Em 1985, no dia 17 de fevereiro, foi registrada a ideia da construção do templo e começou-se a arrecadação de fundos necessários para o seu início. Foram muitas promoções, muitas reuniões, e em 27 de julho de 1986 foi lançada a pedra fundamental com a presença do estagiário Geraldo Grützmann. Relato estas datas para mostrar o trabalho que tínhamos pela frente, em meio as dificuldades existentes.

Graças ao trabalho desenvolvido pela comunidade e pelo grupo da OASE, com incontáveis jantares e almoços, o trabalho nas festas e arrecadação de donativos pelas famílias é que em julho de 1998, treze anos depois, inauguramos o templo, e em 31 de dezembro, a torre e o sino. Importante lembrar que também fomos auxiliados pela OGA.
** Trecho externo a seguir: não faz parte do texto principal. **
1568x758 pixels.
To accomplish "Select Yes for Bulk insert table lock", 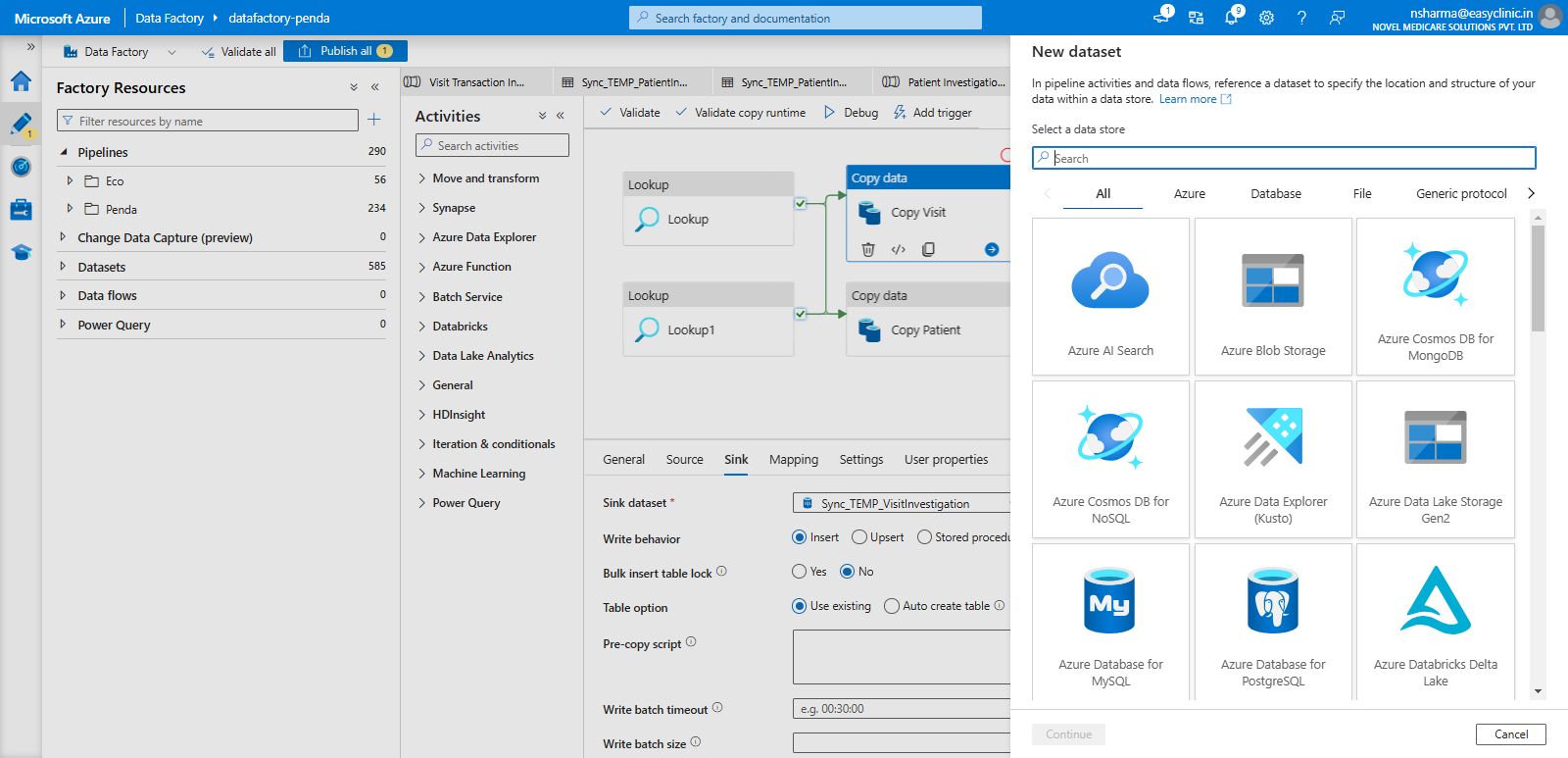I will pyautogui.click(x=800, y=572).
O papel da OASE nesse tempo todo foi fundamental. Assumir os trabalhos na cozinha, colaborar e promover jantares e almoços, fazer artesanato para arrecadar fundos. Impossível lembrar de tudo o que fizemos.

A OASE também, com suas promoções, colaborou dando o material para fazer o piso e comprar material pedagógico para uma creche municipal; pagou exames laboratoriais na Campanha contra a verminose, colaborou na compra dos tijolos para a construção do templo e na aquisição de parte de suas janelas e tantas outras atividades.
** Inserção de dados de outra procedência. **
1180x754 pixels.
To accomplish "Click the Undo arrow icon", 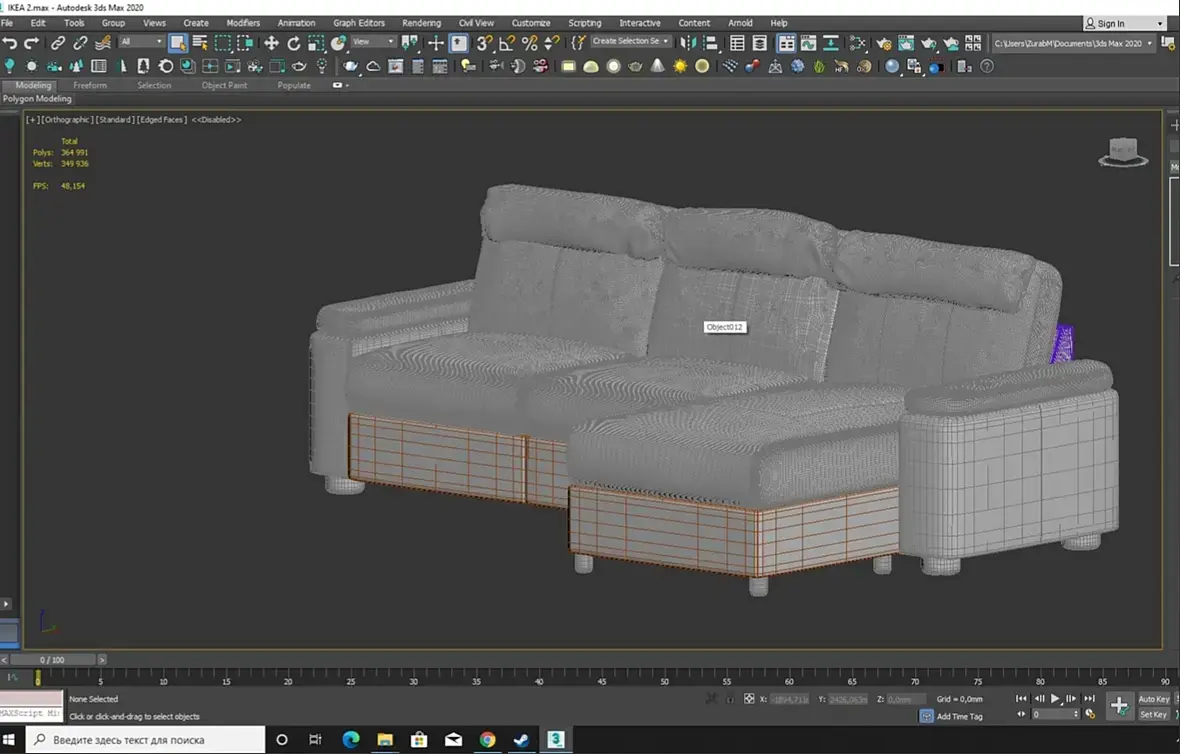I will [10, 43].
Fomos desafiadas, com a colaboração do pastor Ari Käfer, a também pensar e agir globalmente, como denunciar a pesca predatória e a caça, que era proibida. Assumir cargos na diretoria da comunidade, bem como na OASE, foi importante. Entretanto, foi o empenho dos membros, e em especial das mulheres, nesses anos todos, que encorajou nossa união em torno da fé, em prol de um projeto de vida comunitária luterana em solo mato-grossense. Deus, em nossos momentos mais angustiantes, também esteve conosco, nessa caminhada. “ Deus é Castelo forte e bom, defesa e armamento. Assiste-nos com sua mão, na dor e no tormento...”.

Penso que meus “conselhos” e opiniões, ajudaram muito as pessoas que vinham até nossa casa para desabafar, colocar suas angústias, pedir guarida. Muitas voltavam, depois, agradecendo.

Atualmente, ainda participo das reuniões semanais do grupo “OASE Unidas em Cristo”. Lugar onde podemos levar nossas dores e alegrias. Confraternizar. Agradeço a Deus pelas bênçãos recebidas nestes anos todos e agradecimentos a todas as mulheres que participaram nesta caminhada de Fé, Trabalho, Comunhão e Serviço. Amém.